La Procuraduría de Protección a las Niñas, Niños y Adolescentes del Municipio de Colima (PROCUNNACOL), llevó a cabo el resguardo de una persona menor de edad que era explotado laboralmente por su mamá, a través de la mendicidad, en complicidad con su papá y que gracias a la detección del Desarrollo Integral de la Familia que encabeza Azucena López Legorreta, en un trabajo coordinado con el programa de Protección y Atención a las Niñas, Niños y Adolescentes (PANNAR), un adolescente de 14 años, logró salir del ambiente de violencia y explotación en el que se encontraba.
Lo anterior, fue dado a conocer por la Procuradora de PROCUNNACOL, Lupita García, quien describió que en este caso particular, durante las investigaciones, fue el menor quien clamó ser rescatado de la situación que vivía, toda vez que se estaban violentando sus derechos, porque no solo se protegen, si no que “en la Procuraduría, garantizamos el derecho de voz de la infancia y adolescencia” porque es una prioridad tanto de la Procuraduría, como del Ayuntamiento de Colima que preside Leoncio Morán Sánchez y del DIF Municipal Colima.
El resguardo de este menor de edad se pudo llevar a cabo tras la orden de protección librada por la Juez Auxiliar en Materia Familiar, previa solicitud de ésta Procuraduría, tras acreditar con pruebas las violaciones a los derechos del menor de edad, entregándolo de manera temporal con sus abuelos.

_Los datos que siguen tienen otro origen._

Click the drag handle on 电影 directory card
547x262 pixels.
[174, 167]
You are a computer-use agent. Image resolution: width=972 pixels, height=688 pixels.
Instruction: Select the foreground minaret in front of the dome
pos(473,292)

Explicó la Procuradora, que en este caso, el adolescente tenía cargas que a su corta edad no le correspondían, como es la manutención de sus padres a través de la mendicidad, a lo cual era obligado principalmente por su madre, a la atención de ambos progenitores en sus enfermedades, labores del hogar, entre otros.
Dijo que es muy lamentable que cuando estos niños, son retirados de sus progenitores, su mayor lamento es “ahora quien me va a mantener”, cuando un niño, niña o adolescente, no debe ser factor de manutención en una familia. Concluyó.